-- Your goal --
Restate verbatim the span of lines below between the line with "Tap the Android" and the line with "Viewport: 903px width, 1316px", including those two lines, and only that span.

-- Records for processing --
^^^^^^^^
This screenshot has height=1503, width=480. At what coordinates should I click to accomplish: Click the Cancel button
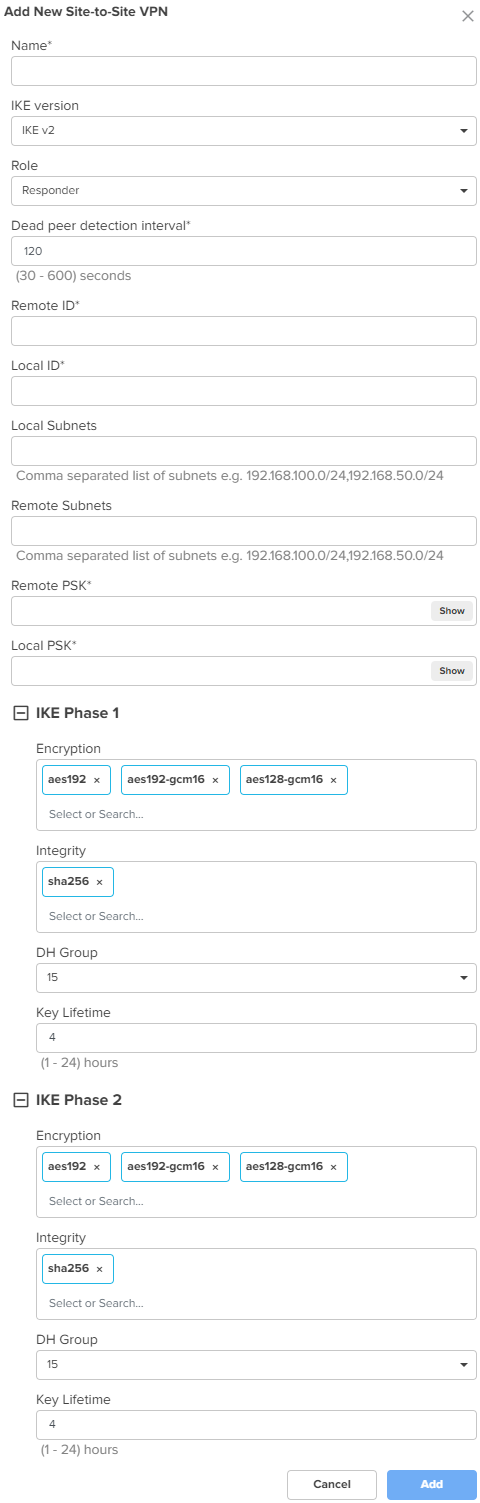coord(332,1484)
^^^^^^^^
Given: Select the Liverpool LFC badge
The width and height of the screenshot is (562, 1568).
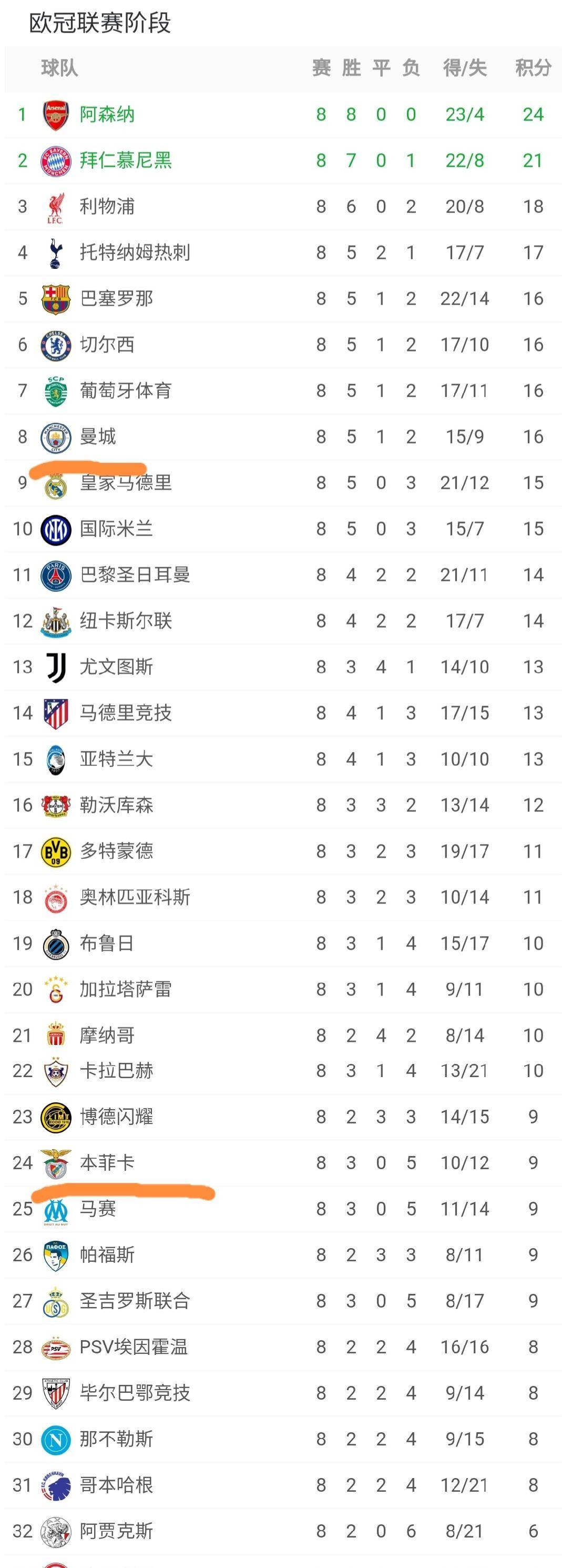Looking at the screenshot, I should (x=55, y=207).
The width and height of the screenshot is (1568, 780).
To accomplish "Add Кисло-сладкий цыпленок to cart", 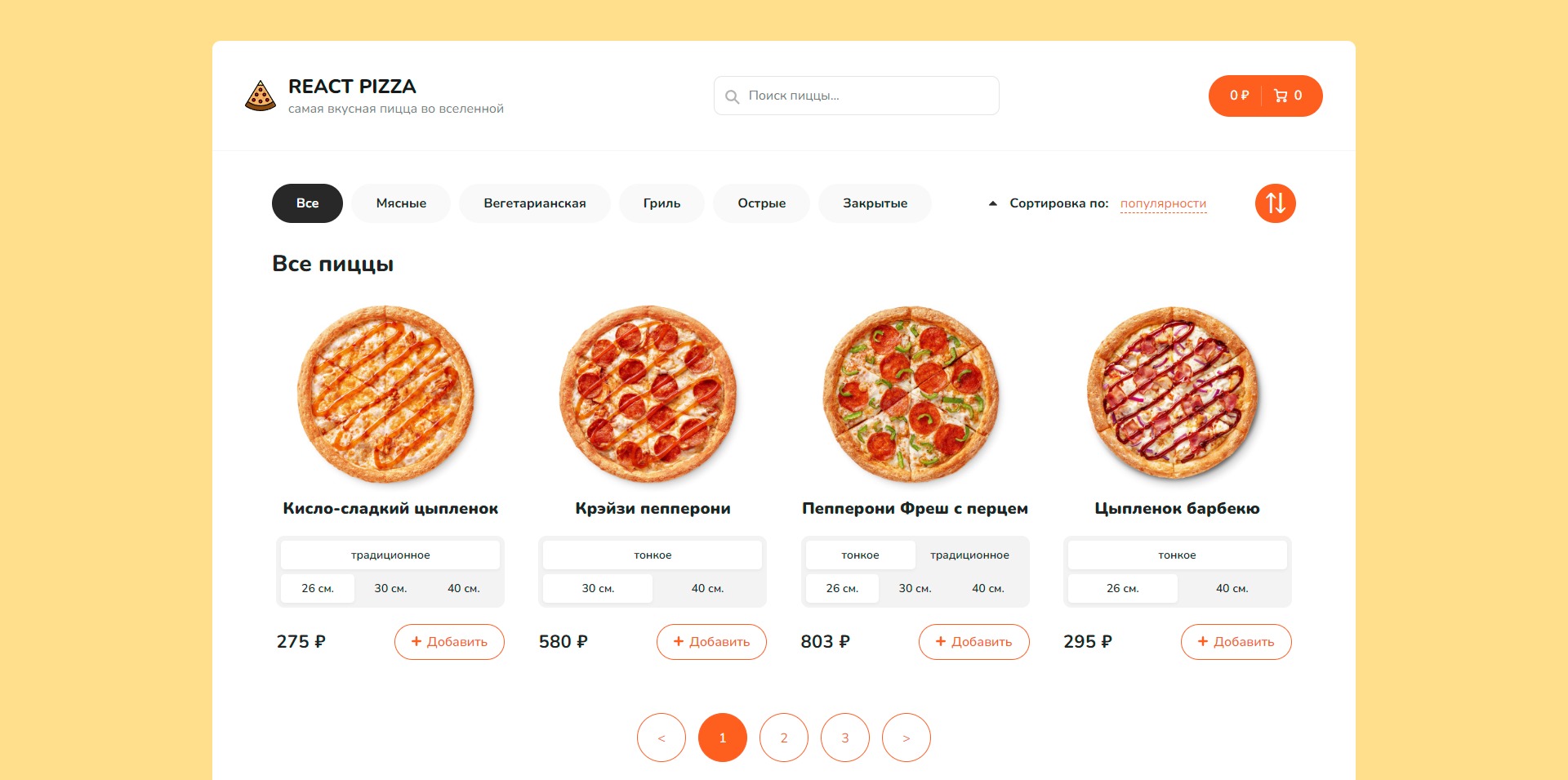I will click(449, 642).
^^^^^^^^
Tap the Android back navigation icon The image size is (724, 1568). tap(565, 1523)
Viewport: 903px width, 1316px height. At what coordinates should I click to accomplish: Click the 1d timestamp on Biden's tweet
^^^^^^^^
-- Answer box --
Tap the Android back navigation icon The image size is (724, 1568). tap(565, 1523)
Viewport: 903px width, 1316px height. At what coordinates should I click to accomplish: Click the 1d timestamp on Biden's tweet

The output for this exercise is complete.